TPP参加は確実であるとは思いますが、俺は反対というスタンスです。反対の理由のひとつはアメリカ主導になりかねないということです。「世界のジャイアン」アメリカが「お前のものは俺のもの。俺のものは俺のもの」という「アメリカジャイアニズム」丸出しでTPPの主導権を握った場合、ISD条項等で日米修好通商条約のような不平等条約になってしまいかねない。参加国全体でフラットなシステムであるならば別に参加しようが、参加しまいが経済的にはどちらでもいい。とりあえず「アメリカジャイアニズム」という様相を呈しているTPPには参加は反対という立場です。
もうひとつの反対理由は「TPP(自由貿易)」というシステム自体が時代遅れであると考えるからです。参加の是非ではなく「自由貿易」という思想そのものがもはや時代遅れだと思うからです。TPPは200年前の学者リカードのhttp://ja.wikipedia.org/wiki/%E6%AF%94%E8%BC%83%E5%84%AA%E4%BD%8D:TITLE=比較優位説を根源としています。比較優位説を端折って語ると「農業が得意な人は農業に特化して、機械を作ることが得意な人は機械を作ることに特化する。お互い得意な分野に特化して生産を行ったほうが生産量は増える。それから農作物と機械を交換すればお互いの利益になる。お互いWIN-WINになれる。」という考え方です。合理的に考えれば全くもってその通りで正しいのでしょうが・・・。
結局、現代社会は300年程前に始まった西洋的合理主義社会の延長だと思います。合理的思考で数字に支配された世界。1より2がいい。2より10がいい。とにもかくにも「拡大こそが絶対的な正義である。」これが西洋合理主義が作り上げた西洋的現代社会なのだと思います。極端な言い方をすれば西洋的合理主義社会は「数字に支配された拝金主義の世界」という言い方も可能かと思います。

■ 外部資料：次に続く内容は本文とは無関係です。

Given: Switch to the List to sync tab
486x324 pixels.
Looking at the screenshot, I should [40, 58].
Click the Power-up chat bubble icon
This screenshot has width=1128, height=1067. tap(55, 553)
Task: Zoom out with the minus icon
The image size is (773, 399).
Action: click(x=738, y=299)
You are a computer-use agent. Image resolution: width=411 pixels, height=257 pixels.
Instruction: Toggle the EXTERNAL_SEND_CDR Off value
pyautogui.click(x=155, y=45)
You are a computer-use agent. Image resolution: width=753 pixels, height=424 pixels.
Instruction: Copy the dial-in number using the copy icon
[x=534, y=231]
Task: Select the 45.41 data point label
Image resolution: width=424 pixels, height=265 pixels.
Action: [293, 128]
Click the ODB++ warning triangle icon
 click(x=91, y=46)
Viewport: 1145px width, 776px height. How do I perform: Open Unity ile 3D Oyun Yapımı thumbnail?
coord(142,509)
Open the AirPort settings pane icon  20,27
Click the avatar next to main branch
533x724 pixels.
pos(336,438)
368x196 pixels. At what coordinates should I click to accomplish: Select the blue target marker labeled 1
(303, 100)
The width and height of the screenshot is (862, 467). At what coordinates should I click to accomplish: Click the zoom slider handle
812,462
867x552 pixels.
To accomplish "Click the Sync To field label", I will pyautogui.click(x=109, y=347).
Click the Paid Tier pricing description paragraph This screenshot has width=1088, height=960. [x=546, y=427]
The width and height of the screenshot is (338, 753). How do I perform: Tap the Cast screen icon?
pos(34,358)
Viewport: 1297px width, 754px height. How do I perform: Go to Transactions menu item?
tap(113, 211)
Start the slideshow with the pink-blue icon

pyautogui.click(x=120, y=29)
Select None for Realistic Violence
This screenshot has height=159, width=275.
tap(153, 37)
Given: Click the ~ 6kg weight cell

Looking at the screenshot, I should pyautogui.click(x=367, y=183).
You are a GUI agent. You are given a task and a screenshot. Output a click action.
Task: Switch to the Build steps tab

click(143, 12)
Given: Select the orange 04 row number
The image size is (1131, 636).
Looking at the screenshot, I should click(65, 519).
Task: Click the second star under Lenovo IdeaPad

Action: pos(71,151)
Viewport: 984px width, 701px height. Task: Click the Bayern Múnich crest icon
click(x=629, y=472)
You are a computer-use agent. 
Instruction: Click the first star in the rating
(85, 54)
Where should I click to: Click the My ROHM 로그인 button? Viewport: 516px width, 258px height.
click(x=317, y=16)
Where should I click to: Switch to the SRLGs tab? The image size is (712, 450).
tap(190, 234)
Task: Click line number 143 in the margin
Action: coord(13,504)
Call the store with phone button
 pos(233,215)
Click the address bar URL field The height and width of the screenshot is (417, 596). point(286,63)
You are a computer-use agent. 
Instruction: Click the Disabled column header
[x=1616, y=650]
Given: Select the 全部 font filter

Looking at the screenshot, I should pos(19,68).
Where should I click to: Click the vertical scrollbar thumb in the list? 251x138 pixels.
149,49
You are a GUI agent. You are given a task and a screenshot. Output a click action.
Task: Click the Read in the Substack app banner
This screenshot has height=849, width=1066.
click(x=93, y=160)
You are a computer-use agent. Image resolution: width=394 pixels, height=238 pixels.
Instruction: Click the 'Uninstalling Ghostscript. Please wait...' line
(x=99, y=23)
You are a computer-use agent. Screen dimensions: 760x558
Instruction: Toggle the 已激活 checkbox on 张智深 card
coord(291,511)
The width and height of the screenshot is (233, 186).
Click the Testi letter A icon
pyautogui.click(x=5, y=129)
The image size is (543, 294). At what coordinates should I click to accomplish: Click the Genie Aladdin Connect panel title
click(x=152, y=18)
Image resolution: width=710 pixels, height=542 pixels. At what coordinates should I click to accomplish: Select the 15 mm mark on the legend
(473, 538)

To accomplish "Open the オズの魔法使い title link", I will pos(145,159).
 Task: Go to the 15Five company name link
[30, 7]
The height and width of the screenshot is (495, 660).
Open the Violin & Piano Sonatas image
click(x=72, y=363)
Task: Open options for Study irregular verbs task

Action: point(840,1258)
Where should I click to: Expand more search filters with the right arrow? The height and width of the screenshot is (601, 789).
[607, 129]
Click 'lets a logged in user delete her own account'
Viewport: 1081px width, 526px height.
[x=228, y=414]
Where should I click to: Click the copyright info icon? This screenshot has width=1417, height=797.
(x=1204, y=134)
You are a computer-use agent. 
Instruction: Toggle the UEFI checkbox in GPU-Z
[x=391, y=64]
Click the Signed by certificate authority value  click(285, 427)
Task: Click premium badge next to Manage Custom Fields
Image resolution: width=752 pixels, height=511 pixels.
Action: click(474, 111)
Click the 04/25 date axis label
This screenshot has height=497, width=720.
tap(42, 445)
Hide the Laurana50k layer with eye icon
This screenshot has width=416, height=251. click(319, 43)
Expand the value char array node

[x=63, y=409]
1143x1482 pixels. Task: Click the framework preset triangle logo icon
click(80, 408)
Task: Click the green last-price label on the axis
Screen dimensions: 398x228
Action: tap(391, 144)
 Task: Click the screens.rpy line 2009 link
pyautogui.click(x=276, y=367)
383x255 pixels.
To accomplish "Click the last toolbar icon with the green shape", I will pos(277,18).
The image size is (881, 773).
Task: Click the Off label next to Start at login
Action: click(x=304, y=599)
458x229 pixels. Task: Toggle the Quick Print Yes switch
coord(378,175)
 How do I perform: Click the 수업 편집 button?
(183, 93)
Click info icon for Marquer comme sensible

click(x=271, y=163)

西洋合理主義の権化、営利一直線のTPP賛成派は当然として、反対派も結局は「デジタルな拝金主義」という枠組みの中でしかTPPの参加の是非を論じていない面があると思います。しかしTPP反対派は少なからず西洋的デジタル主義とは一線を画し、非営利のアナログな社会システムを重んじている面もあると思いますので俺はTPP反対派に心情的には賛成です。
今となっては「拡大こそが絶対的な善」という西洋合理主義がどうにも受け付けることが出来ない。拡大する余地がある時代であるならばそれは確かに間違ってはいないとは思うが、その時代が終わりつつある現在においては非常に違和感を覚える。新自由主義の暴発によるリーマンショック。そしてソブリンリスクによる欧州金融危機。「市場」と「国家」のノーガードの壮絶な殴り合いの中で格差の拡大と路上に放り出される人たちが増えて世界中でデモが起こっている現実を考えると、数字だけで社会をコントロールすることはもう不可能だと思っています。社会をシムシティのように「数字だけでコントロールできる」という「致命的な思い上がり」こそが社会構造を歪にしている。よって「TPP」は参加の是非はともかく、思想自体が時代遅れだと思っています。